EXERCÍCIO
Por favor, retome o artigo sobre as manchetes da Folha acerca do ministro da Saúde e dê continuidade a ele a partir da última frase mostrada.

----- ARTIGO -----

Em suma: Barros se propôs a combater fraudes e desperdícios remanescentes da gestão Dilma e pregou a necessidade de se gastar menos com a Previdência para que sejam liberados mais recursos para a Saúde.

“Só para lembrar, a Previdência responde por 50% das despesas do Orçamento da União”, destacou o ministro. Para se ter uma ideia, o Brasil gasta anualmente com aposentadorias quase R$ 500 bilhões e o rombo em 2016 será de quase R$ 134 bilhões.

A manchete da Folha, no entanto, transformou a tentativa de eliminar gastos indevidos com o SUS e de otimizar os recursos disponíveis para a rede pública de saúde em um objetivo genérico – em nenhum momento alegado pelo ministro – de rever seu tamanho.

Como boa parte do público, especialmente nas redes sociais, só lê manchetes, as nuances naturalmente se perderam.

3) A guerra da propaganda e a estratégia do PT na oposição

Na guerra da propaganda política, uma manchete simplista sobre a redução do tamanho do SUS é usada pelo PT para fazer demagogia sobre o corte de direitos dos pobres imposto pelo governo “golpista” de Temer, com a omissão providencial (por parte dos petistas) dos rombos, fraudes e desperdícios deixados por Dilma que inviabilizam a sustentação desses direitos.

O déficit total deixado pelo governo Dilma já está previsto em mais de R$ 150 bilhões, mas a estratégia do PT na oposição é atacar cinicamente todas as medidas necessárias para reequilibrar as contas públicas, como se a incompetência e os abusos de poder do partido não fossem a causa dessa necessidade.

4) O “recuo” inexistente

Na tarde de terça-feira, a Folha publicou então uma nova matéria com a seguinte manchete:

Ministro da Saúde recua e diz que não é preciso rever tamanho do SUS
Como da primeira vez, a suposta frase de Ricardo Barros não estava entre aspas, porque ele tampouco a disse.

----- ITENS FORNECIDOS -----

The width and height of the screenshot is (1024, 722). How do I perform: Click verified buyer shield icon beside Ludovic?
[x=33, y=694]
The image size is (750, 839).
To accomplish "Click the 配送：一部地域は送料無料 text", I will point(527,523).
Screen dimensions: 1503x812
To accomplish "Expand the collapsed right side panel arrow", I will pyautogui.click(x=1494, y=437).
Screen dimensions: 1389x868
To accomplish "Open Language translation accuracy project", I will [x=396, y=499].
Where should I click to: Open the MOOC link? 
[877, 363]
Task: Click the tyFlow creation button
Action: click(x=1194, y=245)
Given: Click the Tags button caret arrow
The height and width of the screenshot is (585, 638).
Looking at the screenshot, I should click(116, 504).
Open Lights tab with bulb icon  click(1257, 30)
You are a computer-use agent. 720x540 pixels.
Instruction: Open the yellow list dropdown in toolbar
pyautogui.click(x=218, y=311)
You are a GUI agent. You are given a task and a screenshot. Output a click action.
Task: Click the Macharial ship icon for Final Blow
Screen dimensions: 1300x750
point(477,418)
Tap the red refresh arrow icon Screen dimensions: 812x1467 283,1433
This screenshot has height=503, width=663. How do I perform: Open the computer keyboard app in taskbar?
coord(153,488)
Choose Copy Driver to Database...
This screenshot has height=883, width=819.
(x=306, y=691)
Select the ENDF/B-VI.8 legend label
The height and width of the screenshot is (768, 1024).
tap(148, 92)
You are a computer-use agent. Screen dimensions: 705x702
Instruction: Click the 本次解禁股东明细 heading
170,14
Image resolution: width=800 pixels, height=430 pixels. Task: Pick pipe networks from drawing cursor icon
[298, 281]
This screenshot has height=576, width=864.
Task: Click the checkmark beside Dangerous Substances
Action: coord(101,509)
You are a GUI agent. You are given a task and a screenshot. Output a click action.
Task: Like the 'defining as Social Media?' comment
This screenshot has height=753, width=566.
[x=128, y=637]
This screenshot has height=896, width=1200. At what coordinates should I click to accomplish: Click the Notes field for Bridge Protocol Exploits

-----

RESPOSTA ESCRITA
O que ele disse após reunião com especialistas e gestores de saúde em Brasília foi o seguinte:

“O SUS está estabelecido, estamos atendendo o máximo de pessoas possíveis, com o maior número de procedimentos que podemos autorizar e remédios, mas evidentemente que isso é insuficiente para a proposta constitucional do SUS, que é saúde universal para todos.”

“Para que possamos ampliar o SUS, teremos que repactuar a divisão de recursos que existe entre as diversas áreas do governo. A médio prazo, quando falo em repactuar, é por conta do crescimento das despesas previdenciárias que vêm ocupando espaços de outras áreas.”

Embora a Folha ainda acrescente um “justificou-se” a esta última frase, o ministro, na prática, simplesmente repetiu com outras palavras as mesmas coisas que havia dito, apenas enfatizando que “o SUS está estabelecido”, o que era a premissa lógica de toda a sua fala original.

Voluntário ou involuntário é uma espécie de golpe jornalístico: o jornal primeiro distorce em manchete a fala do ministro e, quando ele a detalha, inventa que houve um “recuo”.

5) A guerra da propaganda 2

Na guerra de propaganda política, todo “recuo” de ministros, mesmo que inventado pela imprensa, é tido como prova de despreparo, confusão, perdição, tontice, “bateção” de cabeça – e pouco importa se o novo governo foi formado às pressas após um processo de impeachment.

Para se ter uma ideia de como as manobras jornalísticas da Folha reforçam a propaganda do PT, segue uma montagem com as duas matérias do jornal, compartilhada pela conta de Twitter do PT na Câmara sob o comentário “Perdidos, tontos”.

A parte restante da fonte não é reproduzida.